With a foot and mouth epidemic placing an overwhelming financial and emotional toll on rural communities, Tony Blair does not look to be swayed from a May 3rd election date.
And the Budget plays an important part in the pre-election build-up.
The recent outbreak of foot and mouth and yet another tragic rail crash last week has overshadowed much of the usual pre-Budget coverage.
Despite the devastating nature of foot and mouth, the battle to contain the disease seems to be slowly being won by officials and the political parties are doing their bit by keeping any comments strangely politically neutral.
While the sombre mood of the nation prevails, (and in Scotland it is hard to conceive that it could become more sombre after the thrashing the Scottish rugby team received at the hands of the English in the weekend) Gordon Brown has remained resolute, vowing that there will be no pre-election giveaways to tempt the large number of undecided voters to the Labour fold.
But as with everything Labour says and especially with Gordon Brown, there is always another meaning.
While no one expects the super-prudent Chancellor to start throwing gold coins in the streets, neither does anyone expect him to let the chance of spreading some pre-election good cheer go by.
However benevolent the Chancellor may seem on Wednesday, lurking in the dark recesses of Mr Brown's mind will be more than generosity and goodwill.
Surely what puts the fire in Gordon Brown's belly on the eve of this Budget is the possibility that he could emerge after Wednesday as the Chancellor who secured the historic second term victory for Labour and who could almost secure himself as the leader in waiting in the process.

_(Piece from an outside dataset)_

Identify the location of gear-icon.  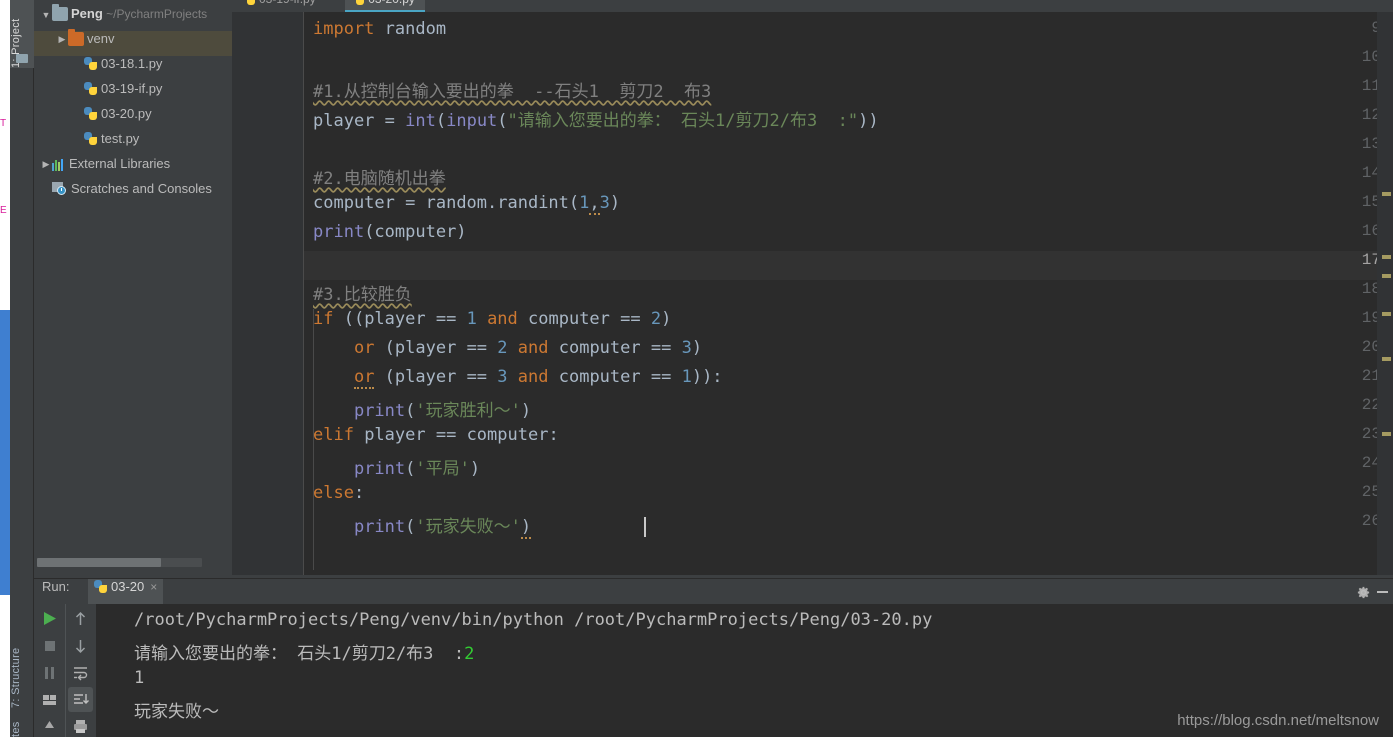
(1364, 592).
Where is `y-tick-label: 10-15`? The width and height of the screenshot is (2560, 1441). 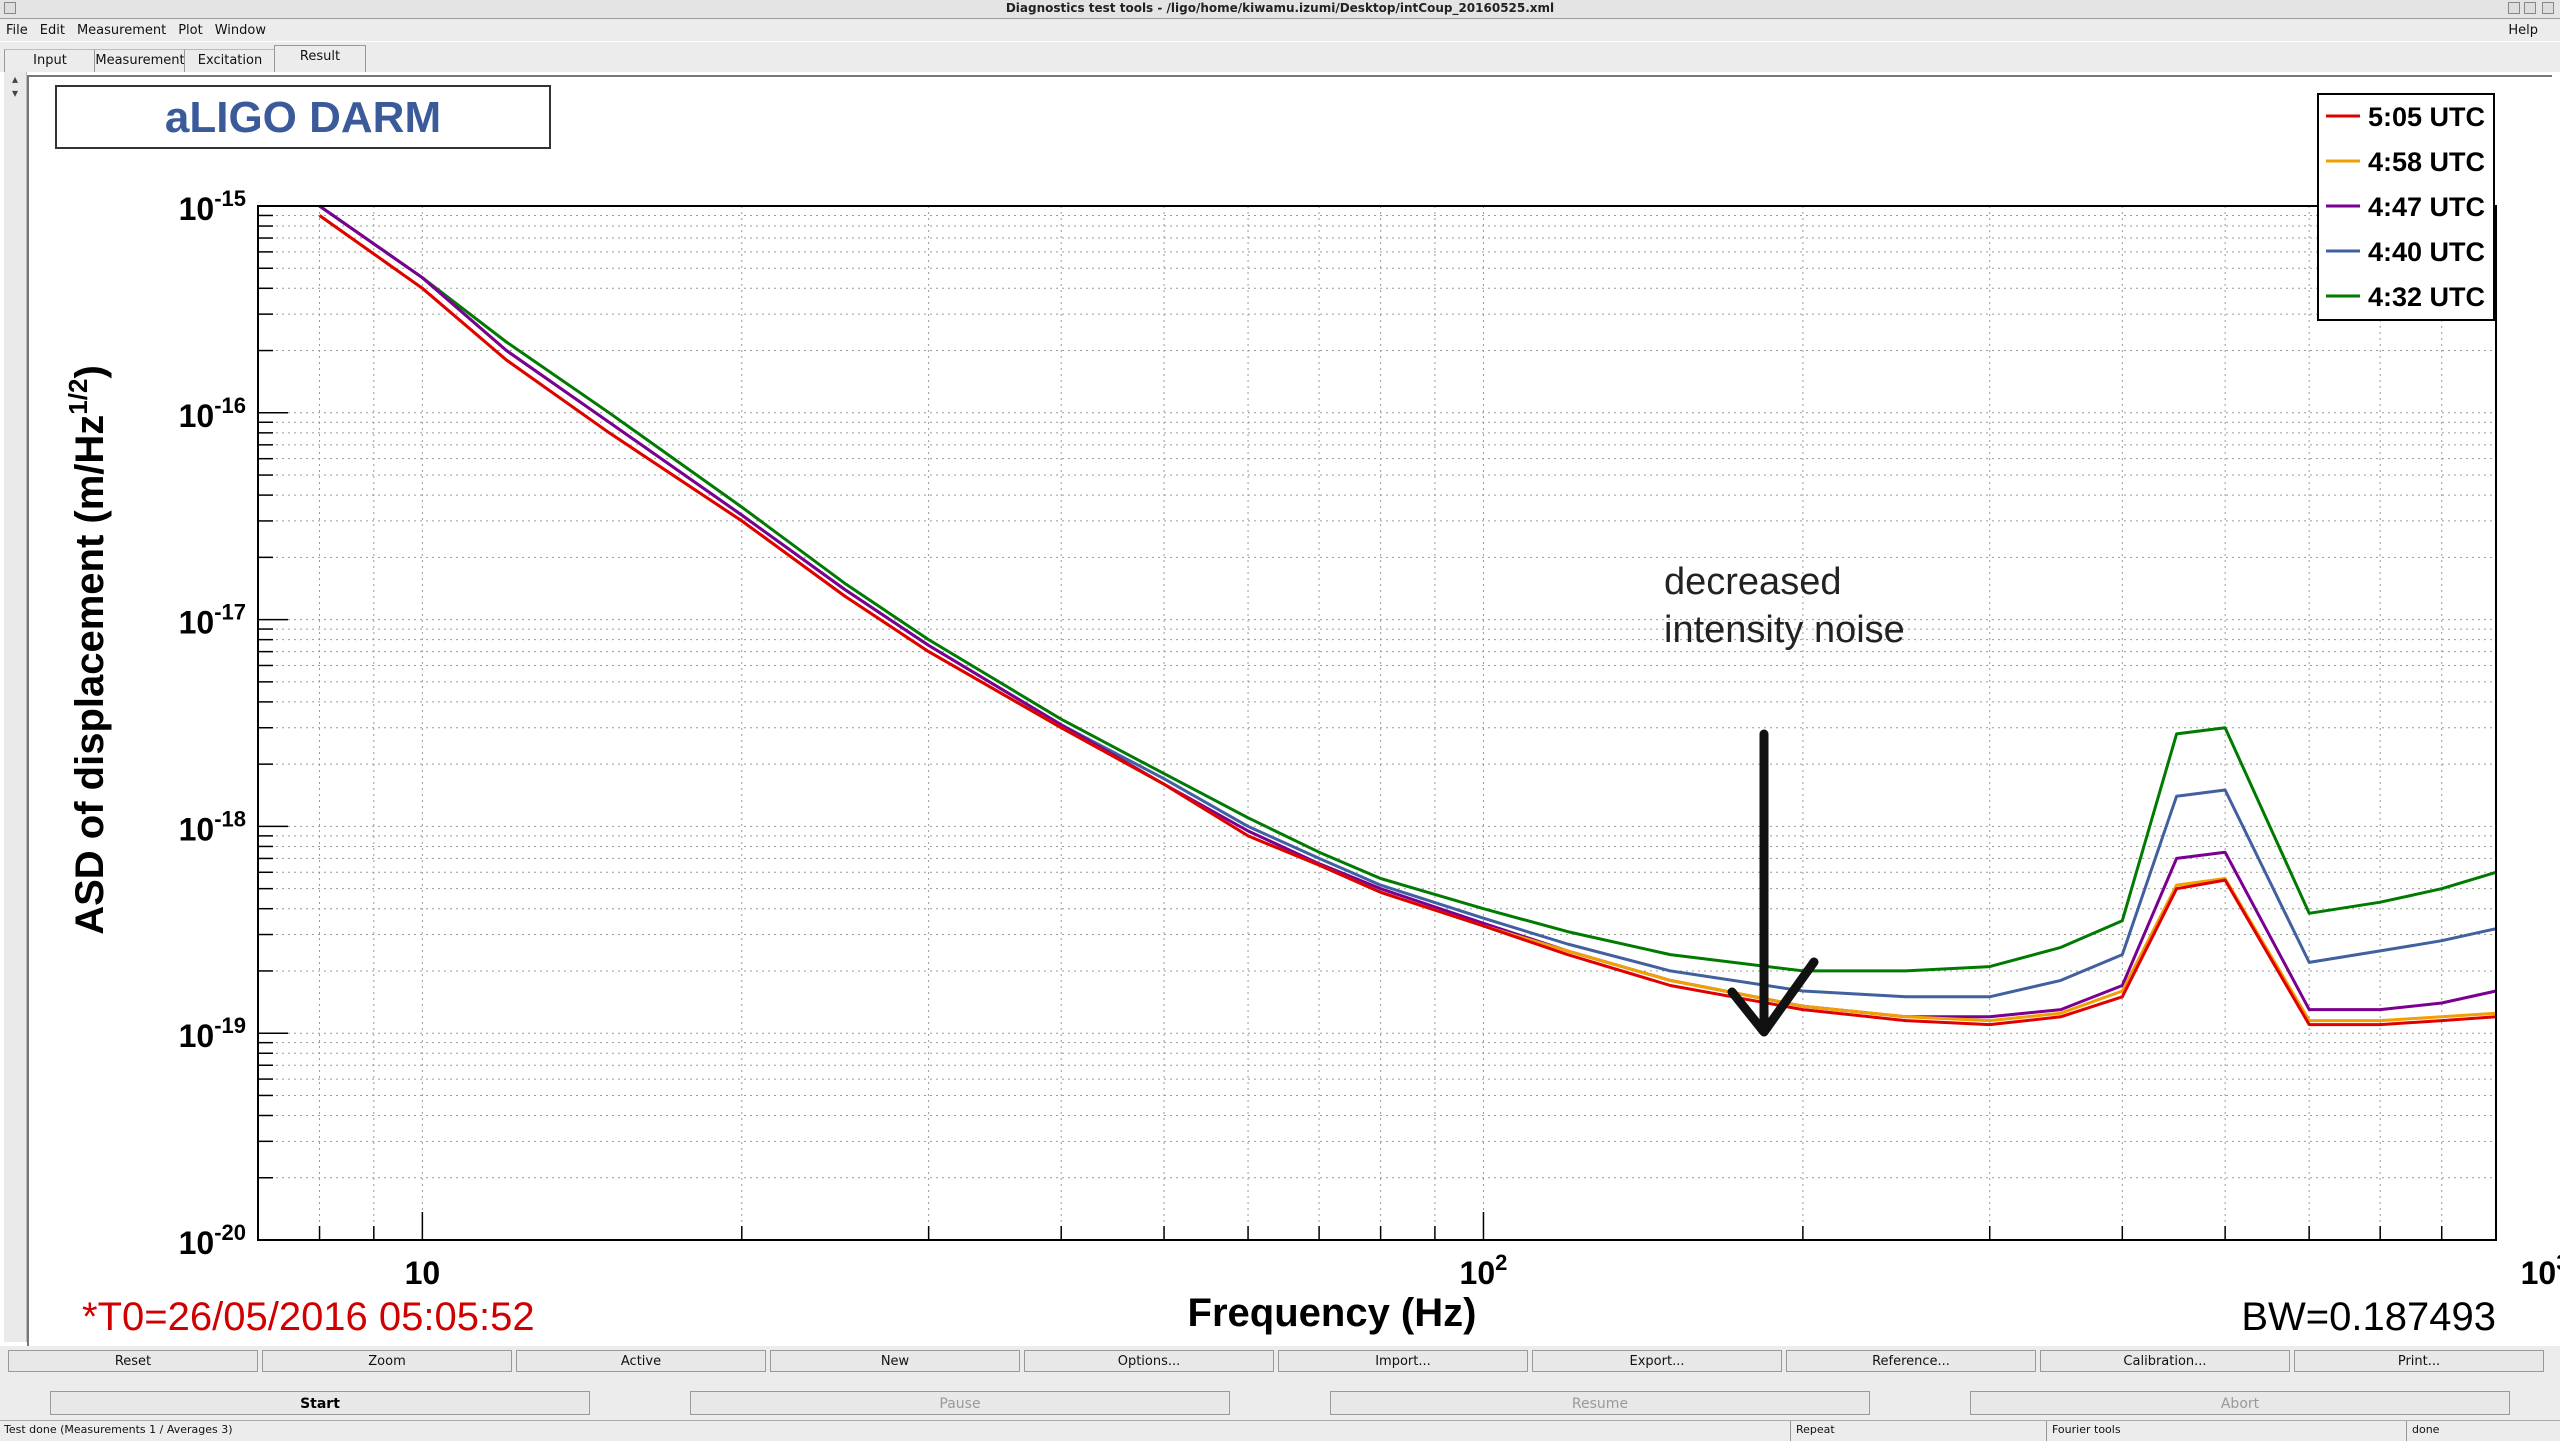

While Tony Blair will want Brown to do well on Wednesday, at the back of his mind I'm sure he doesn’t want him to do that well.
With a surplus of around £4billion at his disposal, Gordon Brown is hardly short of financial options and he is expected to increase spending and cut taxes but with a very specific cut and spend agenda in mind.
Gordon Brown has said that this will not be a boom and bust government, clearly harbouring ghosts of Labour Governments past in his words.
The big winners are expected to be, not surprisingly, pensioners, families and children.
Who could vote against Labour when they are so generous to the elderly and oh, bless, they really do care about our children, so family friendly!
Nevermind that until six months ago, the only benefit pensioners had received from Labour was a 75pence increase on their weekly pension.
Nevermind that under Labour, families have seen their disposable income all but dry up under a barrage of stealth taxes.
Nevermind that several of Labour's much touted five election pledges have not been met.
Nevermind that this Government polled last month as being sleazier than any recent Tory Government.
Okay, probably not an issue that any Tory should feel that smug about but who foresaw in 1997, when Tony and Cherie swept into No. 10 on the wave of a massive anti-Tory vote, that the backlash would be so delightfully full circle?
Labour is of course hoping that the public's memory will be reliably short.
The reality of this Budget is that any relief Labour provide on Wednesday will be minor in comparison to the tax burden it has placed on businesses and families since 1997.
Gordon Brown has yet to be convinced that Britain could benefit economically by making substantial tax cuts for businesses and families.
He sees far more economic sense in spending £36 billion on joining the Euro.
Last century an American President argued his case for tax cuts, noting that tax relief is fair to all citizens because a better economy benefits all.
The President, addressing Congress, continued by arguing that America could afford to cut taxes but could not afford to do nothing.
Not the usual words we have come to expect to hear from a Democratic President, but when Gordon Brown delivers the Budget tomorrow he would benefit from heeding those words spoken in 1962 by President Kennedy.
Least history judges the Chancellor as having developed his own case of foot and mouth.